** Begin Data to process **
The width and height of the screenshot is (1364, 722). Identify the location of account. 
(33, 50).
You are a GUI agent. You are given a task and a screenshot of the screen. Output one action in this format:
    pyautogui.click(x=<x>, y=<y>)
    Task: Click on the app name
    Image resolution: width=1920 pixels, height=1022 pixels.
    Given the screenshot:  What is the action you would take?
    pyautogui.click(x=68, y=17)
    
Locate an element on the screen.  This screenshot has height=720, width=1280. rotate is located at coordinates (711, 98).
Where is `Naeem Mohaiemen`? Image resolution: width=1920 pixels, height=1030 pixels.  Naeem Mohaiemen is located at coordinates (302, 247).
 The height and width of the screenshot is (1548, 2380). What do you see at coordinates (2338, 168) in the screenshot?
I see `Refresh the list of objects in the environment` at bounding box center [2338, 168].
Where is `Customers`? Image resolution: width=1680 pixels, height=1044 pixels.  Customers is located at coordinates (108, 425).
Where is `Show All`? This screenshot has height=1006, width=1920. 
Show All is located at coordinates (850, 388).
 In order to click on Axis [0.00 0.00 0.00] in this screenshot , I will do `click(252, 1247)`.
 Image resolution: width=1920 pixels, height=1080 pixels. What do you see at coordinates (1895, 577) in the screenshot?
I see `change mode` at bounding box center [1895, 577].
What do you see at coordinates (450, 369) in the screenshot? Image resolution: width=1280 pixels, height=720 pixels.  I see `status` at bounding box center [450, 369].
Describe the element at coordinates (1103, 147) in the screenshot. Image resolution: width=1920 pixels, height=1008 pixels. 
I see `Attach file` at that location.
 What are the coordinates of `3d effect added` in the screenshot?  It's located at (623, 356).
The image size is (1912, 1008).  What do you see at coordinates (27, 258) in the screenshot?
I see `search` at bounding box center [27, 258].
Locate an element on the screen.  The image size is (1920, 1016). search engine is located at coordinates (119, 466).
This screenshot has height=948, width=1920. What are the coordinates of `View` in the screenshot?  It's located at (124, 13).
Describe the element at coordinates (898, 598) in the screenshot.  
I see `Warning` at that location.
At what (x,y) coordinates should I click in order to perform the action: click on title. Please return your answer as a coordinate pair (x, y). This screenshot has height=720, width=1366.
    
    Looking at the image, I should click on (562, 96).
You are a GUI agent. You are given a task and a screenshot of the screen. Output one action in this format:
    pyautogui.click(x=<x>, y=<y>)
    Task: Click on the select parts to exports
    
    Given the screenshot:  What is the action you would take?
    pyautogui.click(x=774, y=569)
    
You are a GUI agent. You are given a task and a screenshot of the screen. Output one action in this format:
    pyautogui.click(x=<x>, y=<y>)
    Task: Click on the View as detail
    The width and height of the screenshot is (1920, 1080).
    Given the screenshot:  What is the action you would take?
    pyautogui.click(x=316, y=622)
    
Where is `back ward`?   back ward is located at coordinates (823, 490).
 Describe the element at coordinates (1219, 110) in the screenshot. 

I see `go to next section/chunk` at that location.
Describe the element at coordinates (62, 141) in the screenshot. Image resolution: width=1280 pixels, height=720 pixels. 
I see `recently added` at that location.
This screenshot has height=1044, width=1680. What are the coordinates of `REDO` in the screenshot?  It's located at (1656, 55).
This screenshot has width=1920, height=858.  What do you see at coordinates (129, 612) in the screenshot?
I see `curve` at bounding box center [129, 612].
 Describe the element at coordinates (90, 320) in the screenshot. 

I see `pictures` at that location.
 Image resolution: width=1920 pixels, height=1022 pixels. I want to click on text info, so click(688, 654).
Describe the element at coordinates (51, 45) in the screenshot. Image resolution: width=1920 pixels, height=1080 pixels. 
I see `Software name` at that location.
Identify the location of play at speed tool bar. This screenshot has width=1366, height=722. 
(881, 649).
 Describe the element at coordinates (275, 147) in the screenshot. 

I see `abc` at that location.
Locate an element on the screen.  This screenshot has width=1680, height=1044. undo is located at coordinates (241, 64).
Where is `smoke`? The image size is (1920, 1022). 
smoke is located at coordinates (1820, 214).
** End Data to process **
*Stated problem*. Recast the listing above as a numbered list, leaving out blank lines.

*Written solution*.
1. The width and height of the screenshot is (1364, 722). Identify the location of account. 
2. (33, 50).
3. You are a GUI agent. You are given a task and a screenshot of the screen. Output one action in this format:
4.     pyautogui.click(x=<x>, y=<y>)
5.     Task: Click on the app name
6.     Image resolution: width=1920 pixels, height=1022 pixels.
7.     Given the screenshot:  What is the action you would take?
8.     pyautogui.click(x=68, y=17)
9. Locate an element on the screen.  This screenshot has height=720, width=1280. rotate is located at coordinates (711, 98).
10. Where is `Naeem Mohaiemen`? Image resolution: width=1920 pixels, height=1030 pixels.  Naeem Mohaiemen is located at coordinates (302, 247).
11.  The height and width of the screenshot is (1548, 2380). What do you see at coordinates (2338, 168) in the screenshot?
12. I see `Refresh the list of objects in the environment` at bounding box center [2338, 168].
13. Where is `Customers`? Image resolution: width=1680 pixels, height=1044 pixels.  Customers is located at coordinates (108, 425).
14. Where is `Show All`? This screenshot has height=1006, width=1920. 
15. Show All is located at coordinates (850, 388).
16.  In order to click on Axis [0.00 0.00 0.00] in this screenshot , I will do `click(252, 1247)`.
17.  Image resolution: width=1920 pixels, height=1080 pixels. What do you see at coordinates (1895, 577) in the screenshot?
18. I see `change mode` at bounding box center [1895, 577].
19. What do you see at coordinates (450, 369) in the screenshot? Image resolution: width=1280 pixels, height=720 pixels.  I see `status` at bounding box center [450, 369].
20. Describe the element at coordinates (1103, 147) in the screenshot. Image resolution: width=1920 pixels, height=1008 pixels. 
21. I see `Attach file` at that location.
22.  What are the coordinates of `3d effect added` in the screenshot?  It's located at (623, 356).
23. The image size is (1912, 1008).  What do you see at coordinates (27, 258) in the screenshot?
24. I see `search` at bounding box center [27, 258].
25. Locate an element on the screen.  The image size is (1920, 1016). search engine is located at coordinates (119, 466).
26. This screenshot has height=948, width=1920. What are the coordinates of `View` in the screenshot?  It's located at (124, 13).
27. Describe the element at coordinates (898, 598) in the screenshot.  
28. I see `Warning` at that location.
29. At what (x,y) coordinates should I click in order to perform the action: click on title. Please return your answer as a coordinate pair (x, y). This screenshot has height=720, width=1366.
30.     Looking at the image, I should click on (562, 96).
31. You are a GUI agent. You are given a task and a screenshot of the screen. Output one action in this format:
32.     pyautogui.click(x=<x>, y=<y>)
33.     Task: Click on the select parts to exports
34.     Given the screenshot:  What is the action you would take?
35.     pyautogui.click(x=774, y=569)
36. You are a GUI agent. You are given a task and a screenshot of the screen. Output one action in this format:
37.     pyautogui.click(x=<x>, y=<y>)
38.     Task: Click on the View as detail
39.     The width and height of the screenshot is (1920, 1080).
40.     Given the screenshot:  What is the action you would take?
41.     pyautogui.click(x=316, y=622)
42. Where is `back ward`?   back ward is located at coordinates (823, 490).
43.  Describe the element at coordinates (1219, 110) in the screenshot. 
44. I see `go to next section/chunk` at that location.
45. Describe the element at coordinates (62, 141) in the screenshot. Image resolution: width=1280 pixels, height=720 pixels. 
46. I see `recently added` at that location.
47. This screenshot has height=1044, width=1680. What are the coordinates of `REDO` in the screenshot?  It's located at (1656, 55).
48. This screenshot has width=1920, height=858.  What do you see at coordinates (129, 612) in the screenshot?
49. I see `curve` at bounding box center [129, 612].
50.  Describe the element at coordinates (90, 320) in the screenshot. 
51. I see `pictures` at that location.
52.  Image resolution: width=1920 pixels, height=1022 pixels. I want to click on text info, so click(688, 654).
53. Describe the element at coordinates (51, 45) in the screenshot. Image resolution: width=1920 pixels, height=1080 pixels. 
54. I see `Software name` at that location.
55. Identify the location of play at speed tool bar. This screenshot has width=1366, height=722. 
56. (881, 649).
57.  Describe the element at coordinates (275, 147) in the screenshot. 
58. I see `abc` at that location.
59. Locate an element on the screen.  This screenshot has width=1680, height=1044. undo is located at coordinates (241, 64).
60. Where is `smoke`? The image size is (1920, 1022). 
61. smoke is located at coordinates (1820, 214).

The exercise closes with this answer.